It is at this moment when something is created from nothing that the notion of nothingness becomes particularly elusive. While the nothingness we face in our personal life seems elusive, it is still something we experience in our “gut” (or in our head or heart). We know that nothingness is “something” because we can feel it and we take action to avoid this feeling or find ways to make “sense” of this “nothing/something” that seems “senseless.”
Howard offers his own attempt to capture something about the senselessness of a “reality” that existed before the universe was created (Howard, 2025, pp.7-8):
“One possibility is that nothingness was unstable—not in the physical sense, because physics doesn’t exist yet—but in a deeper way. That its very lack of constraint meant there was nothing to prevent being from erupting. That existence emerged not because it was pushed or chosen, but because there was nothing to stop it.

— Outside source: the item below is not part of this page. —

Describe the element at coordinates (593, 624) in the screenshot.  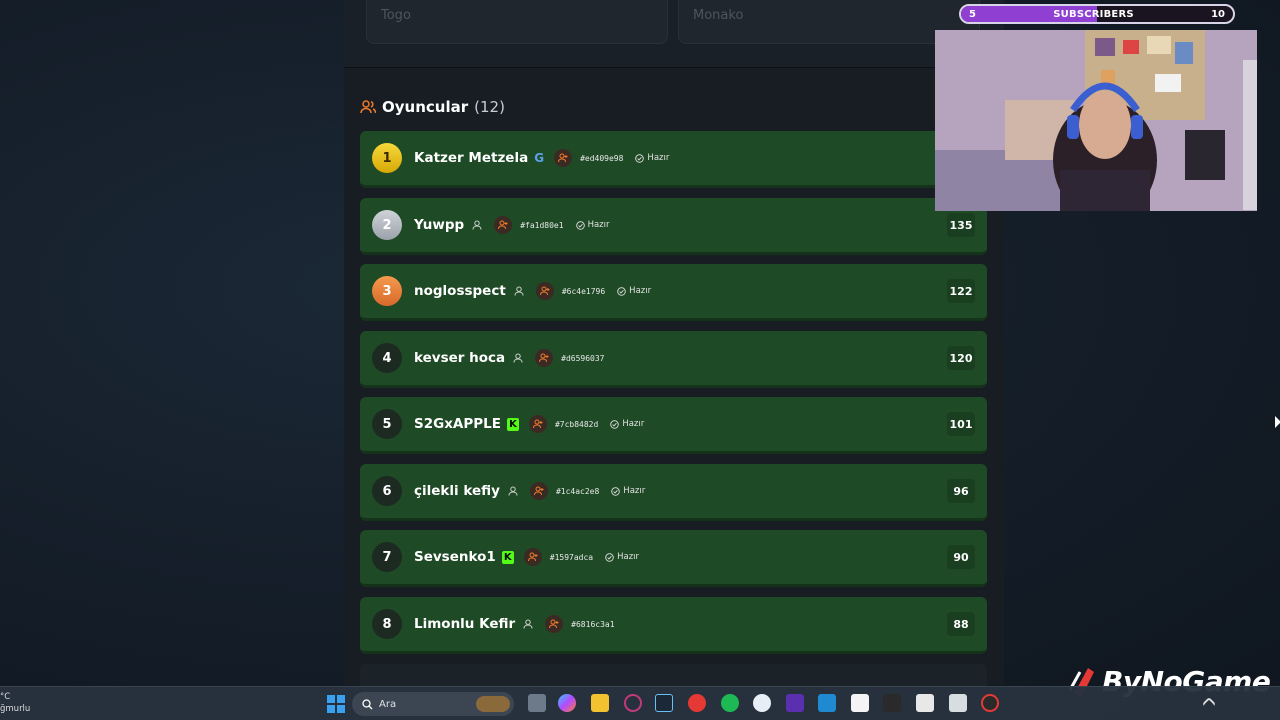
I see `player-id: #6816c3a1` at that location.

The other possibility is intention—that being was chosen rather than forced—conceived either impersonally, as intention without a subject, or on a theistic reading, as intention with a subject: someone who willed there to be being. In many traditions that ‘someone’ is called God, though not necessarily bound to that image and perhaps unlike anything theology or history has imagined. On this view, what exists came into existence because it was wanted. Not accidentally. Not mechanically. But freely. Being is not merely a fact—it is an act.”
Both versions hold up to a limited sense under critical scrutiny—and Howard offers this scrutiny. The first version is secular. It is attractive because it requires no external agency to bring about the creation of our universe. Furthermore, we observe instability operating in our daily life and can envision an unstable reality prior to the Big Bang. However, when there is nothing, then what is it that is unstable? And from what source does all the energy and matter of the universe come?

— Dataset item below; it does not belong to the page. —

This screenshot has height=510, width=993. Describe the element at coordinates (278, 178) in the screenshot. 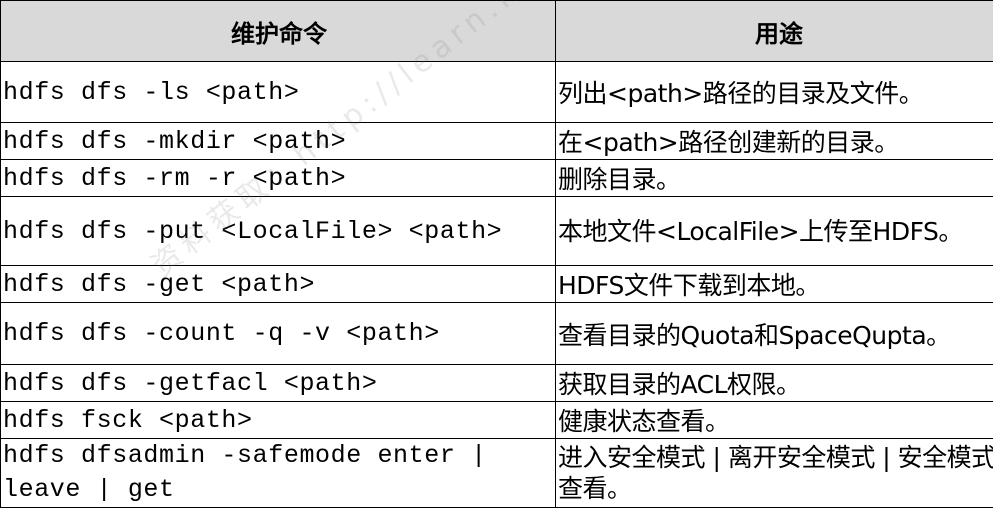

I see `command-cell: hdfs dfs -rm -r <path>` at that location.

Biblical Beginnings: Howard’s second version is sacred and widely embraced in many religious traditions. It requires an external agency to create our universe. We of the Western World find this version in the biblical narrative of Genesis. Howard (2025, p. 16) comments on the Biblical version:
“In the Judea-Christian tradition, the doctrine of creation is ex nihilo—creation “out of nothing”-emerged gradually, becoming explicit in late Second Temple Judaism and early Christian sources. It affirmed divine sovereignty: God did not shape a pre-existing chaos but brought being into existence through will alone. In this view the universe is contingent—dependent on something beyond itself.”
The one fundamental question that drives many people, ultimately, to a more secular (and even atheistic) perspective concerns the presence of God: where does God come from? Who created God? Was it another God? Many religions do have multiple Gods, some of whom were creators of other gods. But where does it stop? And does the secular version offer anything better? There is still the question regarding the source of all the energy and matter. And what produced the instability of the reality that existed before anything existed?

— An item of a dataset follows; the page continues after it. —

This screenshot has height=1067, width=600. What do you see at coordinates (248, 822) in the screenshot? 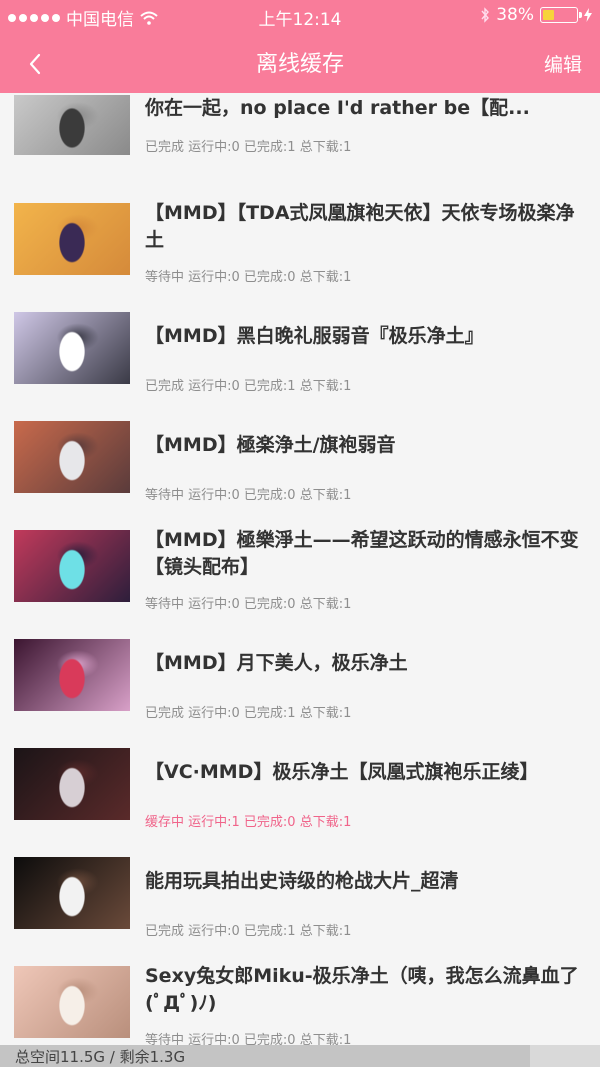
I see `download-status: 缓存中 运行中:1 已完成:0 总下载:1` at bounding box center [248, 822].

The answer embraced by one ancient culture is that all things rest on the back of a turtle. And on what does this turtle stand? It stands on the back of another turtle. Ultimately, turtles stand on the backs of other turtles. And who created this infinite number of turtles, let alone everything residing on the back of the first turtle? A variant on multiple turtles is multiple universes. Our universe was created by or in another universe. Our Big Bang might have been the slipping of a new universe through some “wormhole” that leads from an already existing universe. But where did that universe come from? Are there universes standing on the backs of other universes? Or are they standing on the backs of turtles?